### PROBLEMS
a: Reproduce word for word the part of the passage on airline fare display that begins at the words "But whether it’s" and stops after the words "clean and organized.".
b: Write the next part of the passage on airline fare display, picking up after its final sentence.

### SUPPLIED TEXT
For example, if the same fare is available via both EDIFACT and NDC, the system may prioritize NDC. If the content is equivalent but prices differ, the cheaper option is selected.

More complex scenarios arise when prices are the same, but conditions differ—such as baggage allowance or flexibility rules. In these cases, there is no universal solution.

Now that we understand the general approach, let’s look at one example of a canonical model implementation offered by a key industry organization.

Doesn’t NGS solve the problem?

In an effort to resolve inconsistent display of airline products and services, Airline Tariff Publishing Company (ATPCO), a centralized aggregator of airlines’ fares, rules, and pricing logic), introduced the Next Generation Storefront (NGS) in 2019. NGS is a new data standard designed to harmonize the consumer shopping experience. 

NGS ATPCO

An example of NGS interface: “basic economy”, “economy extra” etc. are shelves. Source: ATPCO

This standard shifts the display logic from "price and schedule" to a value-based grid with "shelves" and “drawers”. The NGS display is a grid with rows - each containing offers from a single airline - and columns called shelves.

Shelves: NGS uses 6 standardized columns to categorize fares by value rather than by brand name (e.g., “Basic Economy” instead of “Saver”).

Offers are grouped based on 18 specific attributes,such as seat pitch, baggage allowance, and ticket changeability, used to determine which column a fare fits into.

Drawers: Travelers can expand "drawers" (drop-down menus) to view granular details, such as Wi-Fi availability or power outlets, ensuring "apples-to-apples" comparisons.

NGS ATPCO

An example of NGS interface: “seat selection”, “checked baggage” etc. are options in drawers. Source: ATPCO

As mentioned, NGS is just one example of a possible data model. An interface reflecting this model is quite convenient for travelers, as it allows them to choose a flight not only by price but also by additional features (for example, some people place particular importance on having Wi-Fi and a power outlet for working on the plane, while others prefer a seat near an exit). That said, some might find it a bit too cluttered with details.

But whether it’s good or not, this standard relies on data from the airlines and GDSs to decide which "shelf" a flight belongs on. If an airline sends a cryptic code instead of a clear attribute, the NGS logic won't know where to put that flight.

Think of NGS as the shelf layout in a supermarket. It makes shopping easier for the customer. However, further normalization is the logistics team's responsibility: these guys unload the trucks, remove incorrect labels, and ensure price tags are accurate, so shelves are clean and organized.

The usual suspects: Air content issues you’ll definitely encounter

Mismatches in how different suppliers model, return, and interpret the same concepts tend to cluster into recurring problem areas. Below, we break down the most common categories observed by the AltexSoft engineering team while building a flight aggregator for OTAs.

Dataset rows
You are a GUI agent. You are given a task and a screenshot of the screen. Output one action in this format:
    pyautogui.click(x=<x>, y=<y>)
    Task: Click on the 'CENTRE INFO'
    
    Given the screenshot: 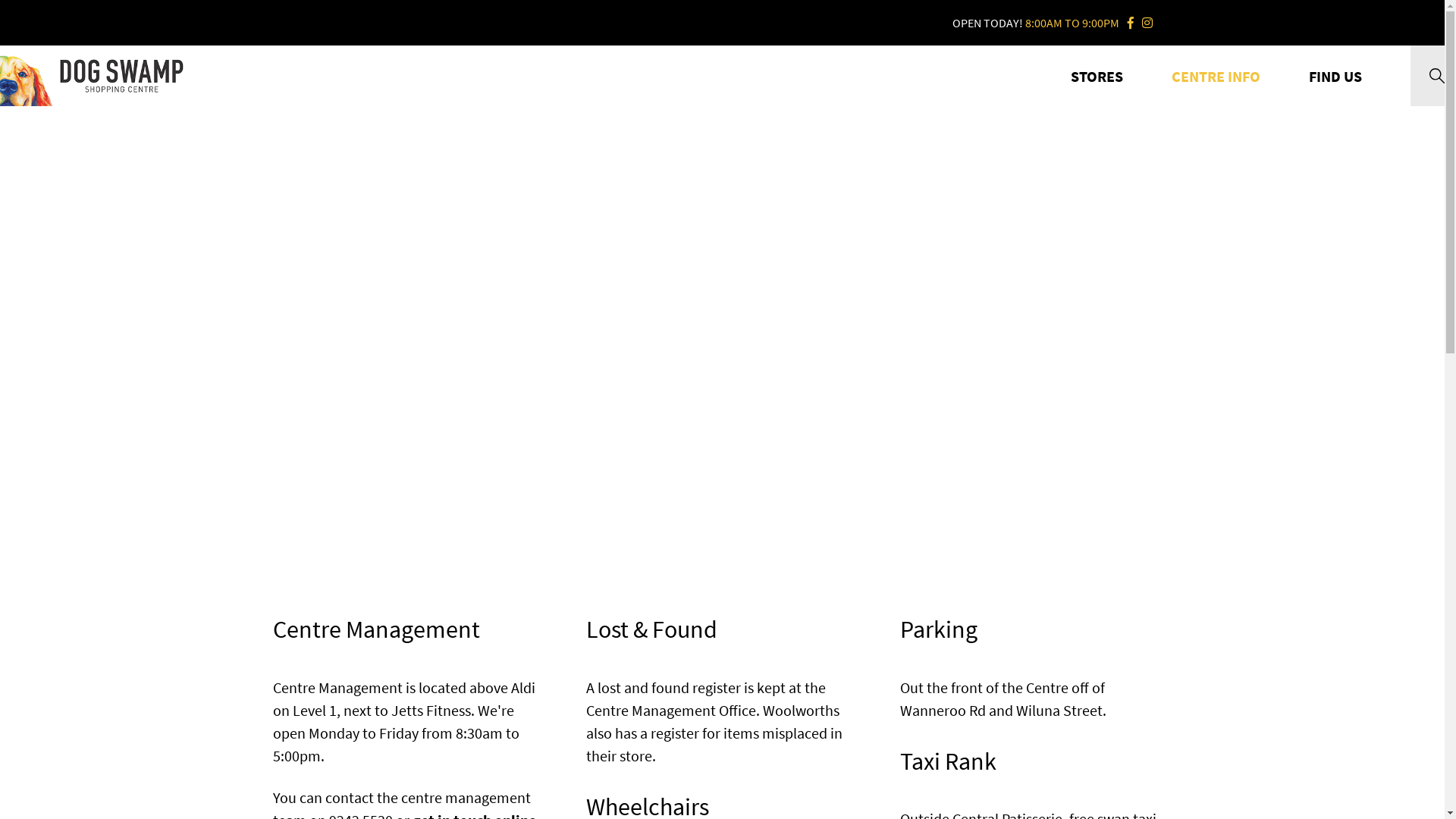 What is the action you would take?
    pyautogui.click(x=1216, y=76)
    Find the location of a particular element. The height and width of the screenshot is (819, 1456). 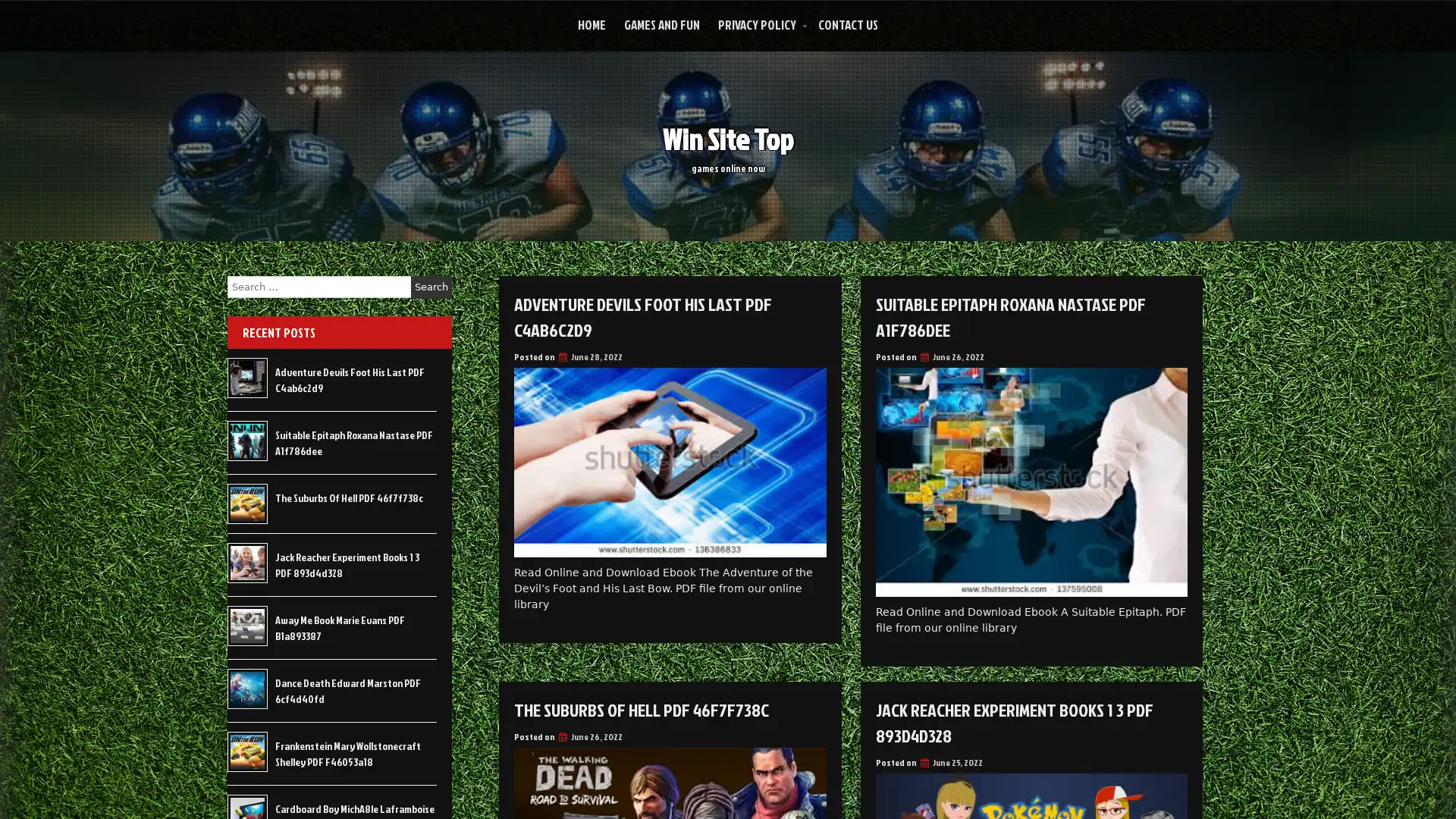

### RESULTS FOR EACH TASK
a:
But whether it’s good or not, this standard relies on data from the airlines and GDSs to decide which "shelf" a flight belongs on. If an airline sends a cryptic code instead of a clear attribute, the NGS logic won't know where to put that flight.

Think of NGS as the shelf layout in a supermarket. It makes shopping easier for the customer. However, further normalization is the logistics team's responsibility: these guys unload the trucks, remove incorrect labels, and ensure price tags are accurate, so shelves are clean and organized.

b:
For this project, we integrated with Amadeus, Sabre, and Travelport, as well as an air consolidator and several other platforms.

Baggage: messy codes

Baggage is one of the least reliable parts of airline content. Airlines and global distribution systems (GDSs) do not always clearly indicate whether baggage refers to checked, carry-on, or personal items, or how allowances (such as first vs. second bag) should be interpreted.

This is particularly disappointing given that ATPCO long ago introduced standardized definitions for ancillary services using three-digit RFISC codes. For example: 0CC — first checked bag, 0CD — second checked bag, 0B1 — prepaid baggage, 0DG — carry-on baggage. Airlines can attach attributes to these codes, such as weight, size, and fees.

IATA has also created a retail-oriented taxonomy (used in NDC) that provides a higher-level classification of airline services. For instance, the “Checked baggage” category (13EC) includes items like “Bag” (1450), “Stroller” (1518), and “Pet” (15E0). However, this taxonomy does not fully define details such as baggage order (first vs. second) or specific allowance rules.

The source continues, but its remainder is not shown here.